Luckily this did nothing to limit our enthusiasm. Megan was a veritable powerhouse when it came to planning Christmas (I was busy running tours of Dhaka’s historical sights for the traveling bideshi show, aka, my family), and for this I will be eternally grateful.

Preparations for the Christmas period progressed swimmingly (again, I can’t claim any credit here. Thanks are due to Megan, Ollie, Laura and others). Ollie had gone all out on the alcohol-buying front, and we had a true cavern of delights, consisting of Heineken, Bangladeshi vodka, several litres of Bangla pani (literally meaning ‘Bangla water’, but actually referring to the potent rice wine brewed by indigenous peoples, especially in the Chittagong Hill Tracts, and semi-legally transported by VSO volunteers stationed in the CHT in 7-Up bottles), and – fanfare please – WHITE WINE. Yes, Scal had managed to procure a few sweet bottles of vin blanc, of vino bianco.

Seriously, it’s things like this that tempt me to believe that there is, in fact, a god.

Anyway. For Christmas Eve, we had a Christmas Decorations Party. Keith brought a miniature tree his aunt had sent him from the States. Megan had bought felt tips, blue tack and paper, and everyone got massively excited about making snow flakes and paper chains, which were then elaborately hung around the flat. Someone even bought snow in can, which brought a magical few seconds as we sprayed it around the tree, only to discover that the ‘snow’ was lilac, had the consistency of shaving foam, and evaporated in a matter of minutes. Megan – goddess of organization and brilliant Christmas ideas – had decided to make something that she named ‘Potent Pagla Pani Punch’ (forgive me if I haven’t got the name exactly right, Megbo!). This consisted of Bangla pani (natch), mango juice, 7-Up, apples, oranges and star fruit. It obviously went down a storm…

I thought things couldn’t get any better after that party. But how wrong I was!

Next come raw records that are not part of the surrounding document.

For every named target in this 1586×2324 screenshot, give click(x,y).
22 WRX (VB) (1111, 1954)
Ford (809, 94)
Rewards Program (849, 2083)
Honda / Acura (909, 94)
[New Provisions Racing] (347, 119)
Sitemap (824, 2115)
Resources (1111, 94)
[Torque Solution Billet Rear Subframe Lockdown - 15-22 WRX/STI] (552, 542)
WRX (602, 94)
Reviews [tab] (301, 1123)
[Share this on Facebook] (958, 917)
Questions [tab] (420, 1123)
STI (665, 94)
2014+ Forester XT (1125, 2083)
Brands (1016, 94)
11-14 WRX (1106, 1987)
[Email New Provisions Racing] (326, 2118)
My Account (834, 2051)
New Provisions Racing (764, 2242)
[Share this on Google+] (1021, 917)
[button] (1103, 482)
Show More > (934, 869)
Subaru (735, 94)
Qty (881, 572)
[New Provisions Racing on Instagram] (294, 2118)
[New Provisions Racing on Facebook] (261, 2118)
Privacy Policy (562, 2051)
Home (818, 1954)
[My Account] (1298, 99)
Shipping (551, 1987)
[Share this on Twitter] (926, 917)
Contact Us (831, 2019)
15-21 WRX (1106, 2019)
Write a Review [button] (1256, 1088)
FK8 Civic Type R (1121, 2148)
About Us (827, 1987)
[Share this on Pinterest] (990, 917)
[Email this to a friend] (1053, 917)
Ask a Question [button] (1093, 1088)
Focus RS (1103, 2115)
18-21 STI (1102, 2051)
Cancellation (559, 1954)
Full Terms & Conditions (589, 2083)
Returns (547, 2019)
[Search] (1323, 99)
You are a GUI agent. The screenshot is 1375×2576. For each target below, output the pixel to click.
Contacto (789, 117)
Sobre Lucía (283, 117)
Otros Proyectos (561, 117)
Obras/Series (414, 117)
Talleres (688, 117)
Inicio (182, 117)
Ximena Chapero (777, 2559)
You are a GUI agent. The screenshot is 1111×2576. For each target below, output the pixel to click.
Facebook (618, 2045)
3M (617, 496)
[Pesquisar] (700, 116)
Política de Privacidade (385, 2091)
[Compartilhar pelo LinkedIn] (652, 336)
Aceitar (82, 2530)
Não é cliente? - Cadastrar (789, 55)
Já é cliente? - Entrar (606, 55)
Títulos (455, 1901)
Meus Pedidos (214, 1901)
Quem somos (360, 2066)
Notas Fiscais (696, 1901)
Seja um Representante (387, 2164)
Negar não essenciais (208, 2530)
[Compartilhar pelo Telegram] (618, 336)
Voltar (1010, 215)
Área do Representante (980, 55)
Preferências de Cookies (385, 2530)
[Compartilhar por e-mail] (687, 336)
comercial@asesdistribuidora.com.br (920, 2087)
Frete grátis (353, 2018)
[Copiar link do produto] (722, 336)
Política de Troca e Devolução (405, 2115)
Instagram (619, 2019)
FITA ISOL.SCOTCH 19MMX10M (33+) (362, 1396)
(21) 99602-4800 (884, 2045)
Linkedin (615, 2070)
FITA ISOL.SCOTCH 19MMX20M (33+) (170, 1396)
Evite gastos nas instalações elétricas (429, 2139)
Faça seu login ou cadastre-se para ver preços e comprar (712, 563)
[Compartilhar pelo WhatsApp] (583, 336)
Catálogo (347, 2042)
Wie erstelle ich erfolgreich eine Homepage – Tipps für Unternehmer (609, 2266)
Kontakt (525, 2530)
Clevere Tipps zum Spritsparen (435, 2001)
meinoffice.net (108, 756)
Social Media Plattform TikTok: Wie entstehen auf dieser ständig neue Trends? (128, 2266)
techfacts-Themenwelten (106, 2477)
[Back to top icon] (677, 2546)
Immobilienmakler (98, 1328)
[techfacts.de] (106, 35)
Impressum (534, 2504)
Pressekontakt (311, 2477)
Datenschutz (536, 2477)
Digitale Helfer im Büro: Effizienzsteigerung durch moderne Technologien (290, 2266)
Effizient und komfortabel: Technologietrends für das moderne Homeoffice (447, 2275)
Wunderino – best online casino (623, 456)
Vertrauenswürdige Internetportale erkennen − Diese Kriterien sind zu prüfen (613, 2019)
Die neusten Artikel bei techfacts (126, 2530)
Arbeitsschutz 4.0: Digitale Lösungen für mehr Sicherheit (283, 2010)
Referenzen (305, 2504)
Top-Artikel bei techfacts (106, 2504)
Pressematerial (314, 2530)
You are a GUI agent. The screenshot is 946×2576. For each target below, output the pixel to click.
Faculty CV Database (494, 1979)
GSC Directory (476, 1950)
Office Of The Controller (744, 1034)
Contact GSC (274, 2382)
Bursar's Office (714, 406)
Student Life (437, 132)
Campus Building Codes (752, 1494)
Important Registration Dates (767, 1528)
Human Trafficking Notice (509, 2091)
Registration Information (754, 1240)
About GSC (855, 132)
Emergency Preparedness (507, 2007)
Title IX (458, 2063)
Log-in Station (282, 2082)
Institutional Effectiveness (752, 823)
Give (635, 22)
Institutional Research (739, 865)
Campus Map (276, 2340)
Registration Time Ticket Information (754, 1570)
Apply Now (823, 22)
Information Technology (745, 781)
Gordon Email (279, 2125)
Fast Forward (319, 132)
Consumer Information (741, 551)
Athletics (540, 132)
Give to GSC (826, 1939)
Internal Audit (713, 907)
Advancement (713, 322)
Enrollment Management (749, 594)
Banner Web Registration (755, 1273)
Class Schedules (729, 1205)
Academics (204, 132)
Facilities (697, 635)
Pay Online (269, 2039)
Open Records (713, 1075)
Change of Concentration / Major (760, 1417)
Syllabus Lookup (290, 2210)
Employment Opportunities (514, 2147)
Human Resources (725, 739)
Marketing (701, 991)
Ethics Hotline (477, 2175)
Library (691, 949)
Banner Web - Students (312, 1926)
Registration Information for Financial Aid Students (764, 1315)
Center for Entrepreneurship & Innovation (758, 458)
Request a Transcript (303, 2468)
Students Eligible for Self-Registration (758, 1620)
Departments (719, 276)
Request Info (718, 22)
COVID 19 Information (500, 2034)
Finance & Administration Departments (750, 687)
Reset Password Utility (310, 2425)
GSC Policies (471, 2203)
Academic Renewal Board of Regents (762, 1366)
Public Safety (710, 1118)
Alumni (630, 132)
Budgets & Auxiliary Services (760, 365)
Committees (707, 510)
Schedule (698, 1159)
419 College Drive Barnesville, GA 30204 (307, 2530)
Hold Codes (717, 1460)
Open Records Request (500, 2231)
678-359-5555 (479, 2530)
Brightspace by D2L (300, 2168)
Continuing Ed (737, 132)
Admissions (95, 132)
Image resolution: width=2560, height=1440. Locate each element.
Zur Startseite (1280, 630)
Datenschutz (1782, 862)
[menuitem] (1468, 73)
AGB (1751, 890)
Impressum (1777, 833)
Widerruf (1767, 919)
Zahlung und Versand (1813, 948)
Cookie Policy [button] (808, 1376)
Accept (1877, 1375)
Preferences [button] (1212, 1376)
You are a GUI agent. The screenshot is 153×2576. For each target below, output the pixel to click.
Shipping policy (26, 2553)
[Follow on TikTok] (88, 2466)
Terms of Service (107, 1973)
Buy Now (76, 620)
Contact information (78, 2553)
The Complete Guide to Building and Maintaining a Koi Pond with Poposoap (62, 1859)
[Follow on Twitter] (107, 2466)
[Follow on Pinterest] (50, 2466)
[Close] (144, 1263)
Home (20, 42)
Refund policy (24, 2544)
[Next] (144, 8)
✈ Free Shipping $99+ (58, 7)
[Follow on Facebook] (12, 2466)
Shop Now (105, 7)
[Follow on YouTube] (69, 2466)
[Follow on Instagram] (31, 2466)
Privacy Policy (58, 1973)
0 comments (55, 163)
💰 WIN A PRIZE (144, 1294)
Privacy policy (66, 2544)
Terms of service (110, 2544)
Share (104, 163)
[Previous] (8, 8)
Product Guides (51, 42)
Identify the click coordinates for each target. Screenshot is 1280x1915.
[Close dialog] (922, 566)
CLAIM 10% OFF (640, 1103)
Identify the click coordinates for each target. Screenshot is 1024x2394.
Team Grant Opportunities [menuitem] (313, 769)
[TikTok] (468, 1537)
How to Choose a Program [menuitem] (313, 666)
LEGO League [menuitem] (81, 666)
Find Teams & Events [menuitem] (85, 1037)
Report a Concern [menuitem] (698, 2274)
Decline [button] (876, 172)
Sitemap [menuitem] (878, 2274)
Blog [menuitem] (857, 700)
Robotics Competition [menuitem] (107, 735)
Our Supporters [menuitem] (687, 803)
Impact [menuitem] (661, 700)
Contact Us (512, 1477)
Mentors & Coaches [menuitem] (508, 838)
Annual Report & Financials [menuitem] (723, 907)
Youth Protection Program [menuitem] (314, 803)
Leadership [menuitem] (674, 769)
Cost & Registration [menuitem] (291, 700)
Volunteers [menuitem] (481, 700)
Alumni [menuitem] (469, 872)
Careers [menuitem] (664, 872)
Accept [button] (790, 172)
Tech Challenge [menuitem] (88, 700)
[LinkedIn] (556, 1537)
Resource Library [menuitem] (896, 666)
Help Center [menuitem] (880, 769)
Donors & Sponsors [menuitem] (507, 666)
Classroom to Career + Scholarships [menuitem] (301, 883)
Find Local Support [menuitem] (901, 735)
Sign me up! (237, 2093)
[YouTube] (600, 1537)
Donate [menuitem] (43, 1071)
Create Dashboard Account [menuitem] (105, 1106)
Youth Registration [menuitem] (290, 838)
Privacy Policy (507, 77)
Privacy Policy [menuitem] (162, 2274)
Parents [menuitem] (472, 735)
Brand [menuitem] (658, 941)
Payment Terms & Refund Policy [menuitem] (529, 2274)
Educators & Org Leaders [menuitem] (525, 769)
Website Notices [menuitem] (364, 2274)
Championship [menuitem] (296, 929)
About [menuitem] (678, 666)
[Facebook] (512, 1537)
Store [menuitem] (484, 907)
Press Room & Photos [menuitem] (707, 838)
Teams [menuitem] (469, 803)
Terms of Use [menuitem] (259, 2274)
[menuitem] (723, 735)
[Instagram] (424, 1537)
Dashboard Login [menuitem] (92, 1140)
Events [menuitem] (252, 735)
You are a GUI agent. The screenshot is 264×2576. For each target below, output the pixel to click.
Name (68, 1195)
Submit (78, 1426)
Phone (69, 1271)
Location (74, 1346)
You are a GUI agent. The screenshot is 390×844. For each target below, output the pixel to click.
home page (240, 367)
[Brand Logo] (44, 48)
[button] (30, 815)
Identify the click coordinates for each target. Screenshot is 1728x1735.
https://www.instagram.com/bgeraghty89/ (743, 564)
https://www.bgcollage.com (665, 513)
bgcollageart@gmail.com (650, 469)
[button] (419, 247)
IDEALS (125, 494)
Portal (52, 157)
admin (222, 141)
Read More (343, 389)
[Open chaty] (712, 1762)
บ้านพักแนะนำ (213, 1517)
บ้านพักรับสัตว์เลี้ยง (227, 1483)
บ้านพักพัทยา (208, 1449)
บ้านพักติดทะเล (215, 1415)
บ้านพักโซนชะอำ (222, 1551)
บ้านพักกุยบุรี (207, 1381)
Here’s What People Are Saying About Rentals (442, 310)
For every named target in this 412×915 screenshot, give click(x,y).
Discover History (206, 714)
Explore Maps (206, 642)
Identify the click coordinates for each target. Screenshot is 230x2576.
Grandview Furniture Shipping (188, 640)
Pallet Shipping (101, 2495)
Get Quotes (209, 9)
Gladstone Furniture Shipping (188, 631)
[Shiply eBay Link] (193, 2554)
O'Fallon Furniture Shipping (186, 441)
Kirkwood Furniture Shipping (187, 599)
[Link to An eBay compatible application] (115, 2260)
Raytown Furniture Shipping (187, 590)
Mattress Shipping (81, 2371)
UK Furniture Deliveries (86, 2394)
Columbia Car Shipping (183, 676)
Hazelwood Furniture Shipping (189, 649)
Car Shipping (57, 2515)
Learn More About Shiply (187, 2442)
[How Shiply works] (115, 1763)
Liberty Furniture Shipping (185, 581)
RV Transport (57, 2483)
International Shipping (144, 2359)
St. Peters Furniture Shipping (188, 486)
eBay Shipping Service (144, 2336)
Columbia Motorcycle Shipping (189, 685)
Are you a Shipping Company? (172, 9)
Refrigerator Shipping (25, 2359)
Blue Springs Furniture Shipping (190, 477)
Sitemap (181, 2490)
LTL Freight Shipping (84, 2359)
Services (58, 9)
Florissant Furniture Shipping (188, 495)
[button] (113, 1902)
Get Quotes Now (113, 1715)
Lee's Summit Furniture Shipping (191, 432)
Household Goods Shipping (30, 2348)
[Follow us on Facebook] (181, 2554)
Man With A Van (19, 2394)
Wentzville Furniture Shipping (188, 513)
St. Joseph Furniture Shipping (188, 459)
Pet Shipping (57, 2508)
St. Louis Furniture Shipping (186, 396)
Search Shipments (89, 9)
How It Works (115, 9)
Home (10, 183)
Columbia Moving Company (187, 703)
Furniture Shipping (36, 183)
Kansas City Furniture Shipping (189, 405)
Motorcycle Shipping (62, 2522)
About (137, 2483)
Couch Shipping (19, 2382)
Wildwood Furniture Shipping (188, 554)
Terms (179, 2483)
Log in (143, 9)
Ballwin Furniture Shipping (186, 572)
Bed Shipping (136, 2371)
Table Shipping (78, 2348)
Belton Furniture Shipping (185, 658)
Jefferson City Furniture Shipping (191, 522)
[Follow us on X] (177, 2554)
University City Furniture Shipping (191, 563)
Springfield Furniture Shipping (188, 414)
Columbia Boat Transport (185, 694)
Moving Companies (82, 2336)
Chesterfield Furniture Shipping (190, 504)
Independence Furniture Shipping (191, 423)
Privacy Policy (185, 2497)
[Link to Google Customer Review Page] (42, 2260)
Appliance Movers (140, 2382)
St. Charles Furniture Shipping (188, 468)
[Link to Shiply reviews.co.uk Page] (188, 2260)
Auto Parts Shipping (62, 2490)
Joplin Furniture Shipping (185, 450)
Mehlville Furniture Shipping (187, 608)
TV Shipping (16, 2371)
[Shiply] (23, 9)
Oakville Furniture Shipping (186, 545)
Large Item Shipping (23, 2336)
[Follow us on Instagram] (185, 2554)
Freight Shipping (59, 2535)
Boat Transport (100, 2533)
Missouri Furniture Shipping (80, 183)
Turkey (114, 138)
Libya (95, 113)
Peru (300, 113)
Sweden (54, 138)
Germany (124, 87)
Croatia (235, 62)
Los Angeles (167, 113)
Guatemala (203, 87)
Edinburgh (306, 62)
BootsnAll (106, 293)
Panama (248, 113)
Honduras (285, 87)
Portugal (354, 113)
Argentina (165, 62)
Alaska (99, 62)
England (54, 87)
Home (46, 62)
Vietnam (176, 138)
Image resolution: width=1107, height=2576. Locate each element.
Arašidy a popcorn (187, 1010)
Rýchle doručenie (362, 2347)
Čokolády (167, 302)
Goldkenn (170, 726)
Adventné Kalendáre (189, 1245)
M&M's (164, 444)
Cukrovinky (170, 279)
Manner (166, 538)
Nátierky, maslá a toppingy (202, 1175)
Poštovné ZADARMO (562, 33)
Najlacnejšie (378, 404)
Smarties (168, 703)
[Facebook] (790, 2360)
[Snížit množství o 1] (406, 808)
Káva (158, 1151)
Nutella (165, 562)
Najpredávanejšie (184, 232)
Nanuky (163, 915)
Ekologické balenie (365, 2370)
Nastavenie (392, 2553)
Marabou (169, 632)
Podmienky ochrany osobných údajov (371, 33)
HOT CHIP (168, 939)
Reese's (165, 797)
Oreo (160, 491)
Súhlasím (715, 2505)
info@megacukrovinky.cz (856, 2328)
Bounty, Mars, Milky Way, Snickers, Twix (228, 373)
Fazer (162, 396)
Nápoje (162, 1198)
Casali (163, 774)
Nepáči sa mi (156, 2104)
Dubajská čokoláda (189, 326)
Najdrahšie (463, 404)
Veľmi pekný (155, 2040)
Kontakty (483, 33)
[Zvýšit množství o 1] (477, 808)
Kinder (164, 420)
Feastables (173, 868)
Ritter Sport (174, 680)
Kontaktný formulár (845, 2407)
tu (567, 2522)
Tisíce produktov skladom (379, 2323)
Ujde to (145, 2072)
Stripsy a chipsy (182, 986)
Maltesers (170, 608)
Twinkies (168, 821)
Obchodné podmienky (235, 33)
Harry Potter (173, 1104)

On Christmas Day, the festivities kicked off with a Christmas brunch. No expense was spared. Scrambled eggs, fried tomatoes, toast, honey, peanut butter, jam, pancakes, cheese (yes, for the love of God, CHEESE!) were devoured alongside obligatory cans of Heineken and glasses of white wine. None of this might sound particularly exciting to anyone in the UK, but when you have been denied such delights for a few months, suddenly, even bland cheese and vinegary white wine become like ambrosia.

In the evening, the VSO induction flat hosted its second party in two days (god bless VSOB for finding a flat in a building where no-one complains about the noise). Apparently, in the last few years, Christmas amongst volunteers has been fairly fragmented, with the Kenyans, Ugandans, British, Filipinas etc celebrating separately. But not this year, oh no! Everyone came over bearing a dish, and we got down to some serious eating, drinking and dancing. To cap it all off, Scal made his debut as Santa, in a costume constructed from red cotton and cotton wool, dishing out Christmas beers to all and sundry. Oh the japes!

That I spent Christmas 2008 in Dhaka, where it was 20 degrees outside, with so many wonderful new friends and my family around me, eating food from eight different countries and dancing the night away to lilting, eternally cheerful Kenyan and Ugandan pop music, have really made me reconsider my take on Christmas. I don't even like turkey.